A Love Story in the Bahamas
- firasalwailypoems
- Mar 2
- 2 min read

A Love Story in the Bahamas
The island was not an island, but a breathing memory, reshaping itself each time the sea opened its eyes to the horizon. I was there before I existed, before the sand was born, before the light learned how to carve its features upon the waves.
I saw her, and it was not a meeting, but a shift in the course of time, a correction of a mistake committed by an unknown moment when it scattered our souls in opposite directions. Her voice was not a voice but the trembling of the tide, confessing to the shore that it had searched for it for centuries without ever reaching.
She did not move closer, nor did I, but the universe collapsed the distance, time recoiled, and the moment bent upon itself to be reshaped anew. When our hands touched, it was not touch, but a cosmic combustion—an explosion of light shattering into unseen galaxies, as if the waves themselves no longer knew how to return to the sea after being consumed by fire.
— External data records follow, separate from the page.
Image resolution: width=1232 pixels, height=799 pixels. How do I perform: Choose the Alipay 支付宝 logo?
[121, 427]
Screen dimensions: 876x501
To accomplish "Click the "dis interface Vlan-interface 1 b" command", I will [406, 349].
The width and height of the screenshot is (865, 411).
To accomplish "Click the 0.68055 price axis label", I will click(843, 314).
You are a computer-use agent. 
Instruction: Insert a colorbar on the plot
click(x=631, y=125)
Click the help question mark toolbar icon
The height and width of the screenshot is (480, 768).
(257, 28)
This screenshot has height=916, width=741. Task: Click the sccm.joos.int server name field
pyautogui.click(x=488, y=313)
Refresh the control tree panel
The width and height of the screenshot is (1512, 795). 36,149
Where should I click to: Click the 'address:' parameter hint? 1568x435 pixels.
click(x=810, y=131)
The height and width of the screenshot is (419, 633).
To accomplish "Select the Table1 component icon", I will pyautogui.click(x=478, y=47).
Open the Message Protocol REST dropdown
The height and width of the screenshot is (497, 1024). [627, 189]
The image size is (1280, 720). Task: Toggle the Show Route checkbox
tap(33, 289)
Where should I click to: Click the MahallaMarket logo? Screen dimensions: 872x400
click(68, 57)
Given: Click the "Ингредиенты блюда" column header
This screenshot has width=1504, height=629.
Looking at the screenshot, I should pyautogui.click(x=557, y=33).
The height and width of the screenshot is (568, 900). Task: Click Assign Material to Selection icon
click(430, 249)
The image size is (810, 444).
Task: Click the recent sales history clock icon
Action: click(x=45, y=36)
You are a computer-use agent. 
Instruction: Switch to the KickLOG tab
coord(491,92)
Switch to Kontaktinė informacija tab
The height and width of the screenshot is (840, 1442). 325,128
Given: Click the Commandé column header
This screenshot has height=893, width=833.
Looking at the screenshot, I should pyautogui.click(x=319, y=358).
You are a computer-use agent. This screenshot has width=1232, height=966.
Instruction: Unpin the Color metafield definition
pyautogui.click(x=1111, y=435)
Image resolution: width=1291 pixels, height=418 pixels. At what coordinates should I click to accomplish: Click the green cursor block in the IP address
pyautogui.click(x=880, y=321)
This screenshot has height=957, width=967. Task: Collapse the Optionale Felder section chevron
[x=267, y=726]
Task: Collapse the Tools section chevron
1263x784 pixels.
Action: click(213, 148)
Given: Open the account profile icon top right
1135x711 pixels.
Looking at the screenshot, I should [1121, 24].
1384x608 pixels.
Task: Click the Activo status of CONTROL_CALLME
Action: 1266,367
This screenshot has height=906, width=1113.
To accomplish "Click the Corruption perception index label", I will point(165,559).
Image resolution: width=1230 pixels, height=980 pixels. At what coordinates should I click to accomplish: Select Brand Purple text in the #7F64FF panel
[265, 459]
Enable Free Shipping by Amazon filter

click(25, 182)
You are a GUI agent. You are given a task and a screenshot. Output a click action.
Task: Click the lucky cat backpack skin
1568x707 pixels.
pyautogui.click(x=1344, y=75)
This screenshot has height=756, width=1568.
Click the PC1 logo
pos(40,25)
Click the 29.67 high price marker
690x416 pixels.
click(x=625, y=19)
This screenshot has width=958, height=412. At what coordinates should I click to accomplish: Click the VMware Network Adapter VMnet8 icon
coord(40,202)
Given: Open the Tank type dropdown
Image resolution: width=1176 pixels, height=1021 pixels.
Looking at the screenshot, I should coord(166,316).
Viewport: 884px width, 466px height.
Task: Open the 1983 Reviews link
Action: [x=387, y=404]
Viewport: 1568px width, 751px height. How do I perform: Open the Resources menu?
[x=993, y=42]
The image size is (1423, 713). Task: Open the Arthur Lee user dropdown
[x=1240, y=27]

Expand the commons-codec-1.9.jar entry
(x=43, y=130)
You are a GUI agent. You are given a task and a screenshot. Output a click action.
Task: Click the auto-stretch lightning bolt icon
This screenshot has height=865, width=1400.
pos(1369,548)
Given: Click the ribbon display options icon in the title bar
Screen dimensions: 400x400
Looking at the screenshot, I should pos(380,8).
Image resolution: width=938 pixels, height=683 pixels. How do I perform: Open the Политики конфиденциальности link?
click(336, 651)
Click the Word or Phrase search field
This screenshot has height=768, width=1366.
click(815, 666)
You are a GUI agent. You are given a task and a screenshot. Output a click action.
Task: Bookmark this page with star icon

The roses were not flowers, but incantations etched in the air, trembling as we passed, dissolving and reborn with every breath of love. Time did not move; it watched, hesitant to intervene, stepping back to grant us an eternity that would never suffice.
And when we left, we did not leave. We became part of the place. Her voice lingered in the evening breeze, my footsteps turned into shadows forever imprinted in the sand. The sea was no longer a sea, but an open blue book, its final page unwritten, where our story repeats with every wave, reborn anew each time the ocean dreams.